##### Text passage #####

I Think My Daughter's A Shoplifter | Parenting
Dear Dr. G.,
I am beyond humiliated and embarrassed. I recently learned that my oldest child -- a 15-year-old girl -- has been shoplifting.
A few months ago, I noticed that she was coming home with new clothing. When I asked her where she got the money to purchase this clothing she said that her friend gave her these items because they no longer fit her.
I accepted this answer. I had no reason to suspect that my child would do anything illegal and dangerous.
I began to get suspicious as the number of new items started to increase. My daughter who gets a nice allowance, and had previously been careful with her money, was coming home with lots of new makeup and several new bottles of nail polish.
I decided that I was going to sit down with my daughter and talk about my suspicions. Instead, I got a call from the police that my daughter was caught stealing from a local cosmetics store.
When I went to pick up my daughter ,she and I were both devastated. My daughter sobbed and told me that she didn't know what got into her. I have since taken my daughter to therapy, but I would like your opinion about why teens might shoplift.

##### Supplied records #####

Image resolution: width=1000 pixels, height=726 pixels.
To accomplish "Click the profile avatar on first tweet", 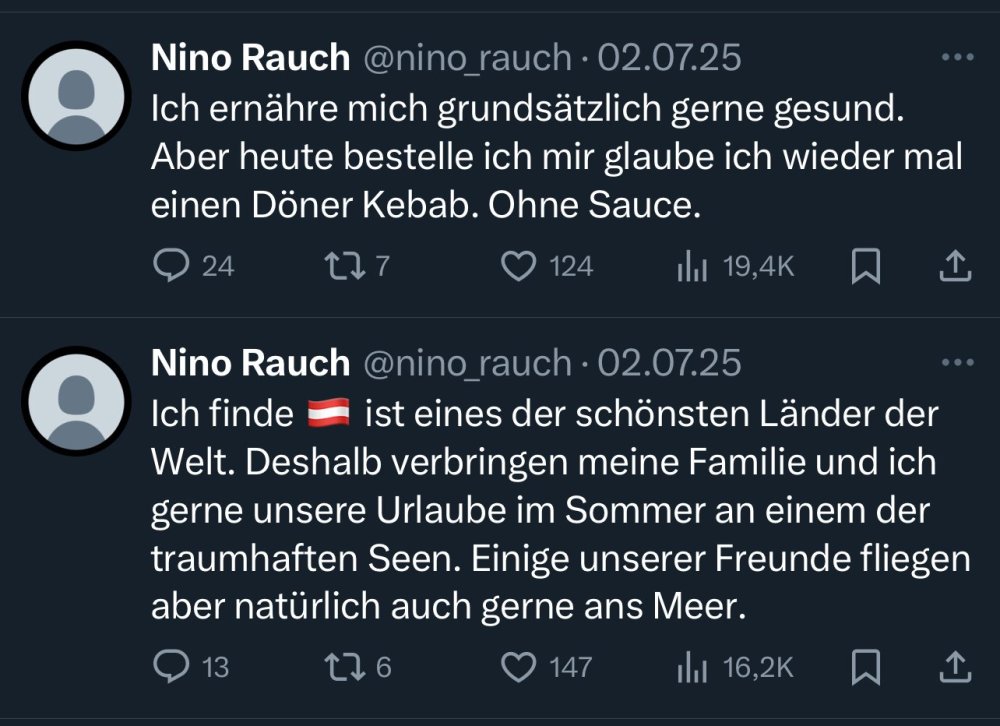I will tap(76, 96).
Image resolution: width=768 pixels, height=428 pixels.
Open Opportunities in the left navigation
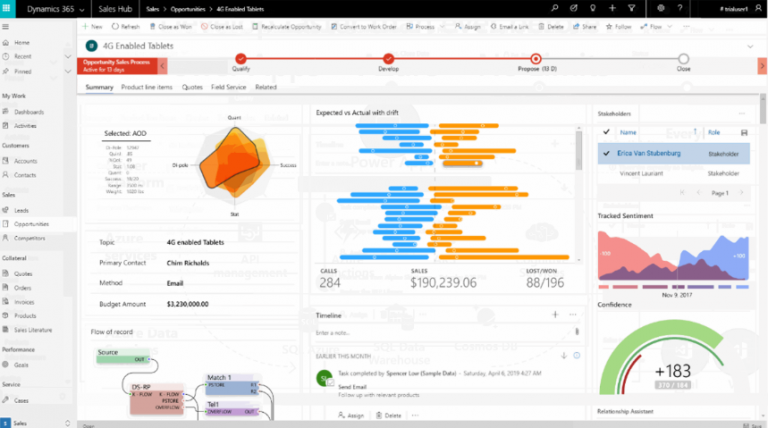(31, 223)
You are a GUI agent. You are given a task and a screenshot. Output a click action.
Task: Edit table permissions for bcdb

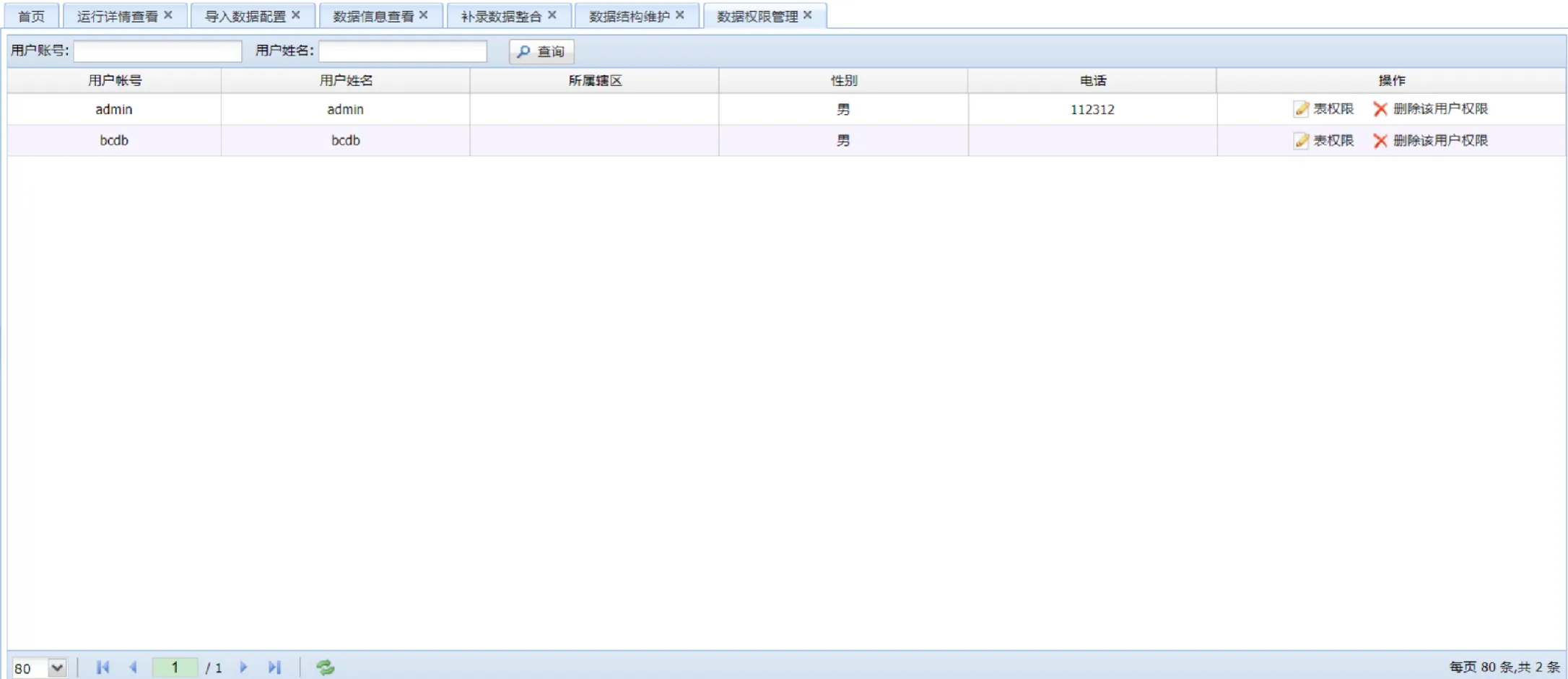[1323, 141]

#####

** Brief 1 **
Decide whether each statement below agrees with the letter about shoplifting. Answer yes or no, and quote the words from the letter that settle it.
(a) The daughter who was caught is 15 years old.
(b) The parent talked with the daughter about the suspicions before the police called.
(c) The daughter first claimed that a friend had given her the new clothing.
** Brief 2 **
Use the letter about shoplifting to answer these questions.
(a) Besides clothing, what new items did the daughter come home with?
(b) What kind of store was the daughter caught stealing from?
(c) Where has the parent since taken the daughter?
** Brief 3 **
Reproduce word for word everything in the letter about shoplifting from "I Think My Daughter's" down to "illegal and dangerous.".

** Written answer 1 **
(a) Yes: "my oldest child -- a 15-year-old girl -- has been shoplifting."
(b) No: "Instead, I got a call from the police that my daughter was caught stealing from a local cosmetics store."
(c) Yes: "she said that her friend gave her these items because they no longer fit her."

** Written answer 2 **
(a) Makeup and several new bottles of nail polish.
(b) A local cosmetics store.
(c) To therapy.

** Written answer 3 **
I Think My Daughter's A Shoplifter | Parenting
Dear Dr. G.,
I am beyond humiliated and embarrassed. I recently learned that my oldest child -- a 15-year-old girl -- has been shoplifting.
A few months ago, I noticed that she was coming home with new clothing. When I asked her where she got the money to purchase this clothing she said that her friend gave her these items because they no longer fit her.
I accepted this answer. I had no reason to suspect that my child would do anything illegal and dangerous.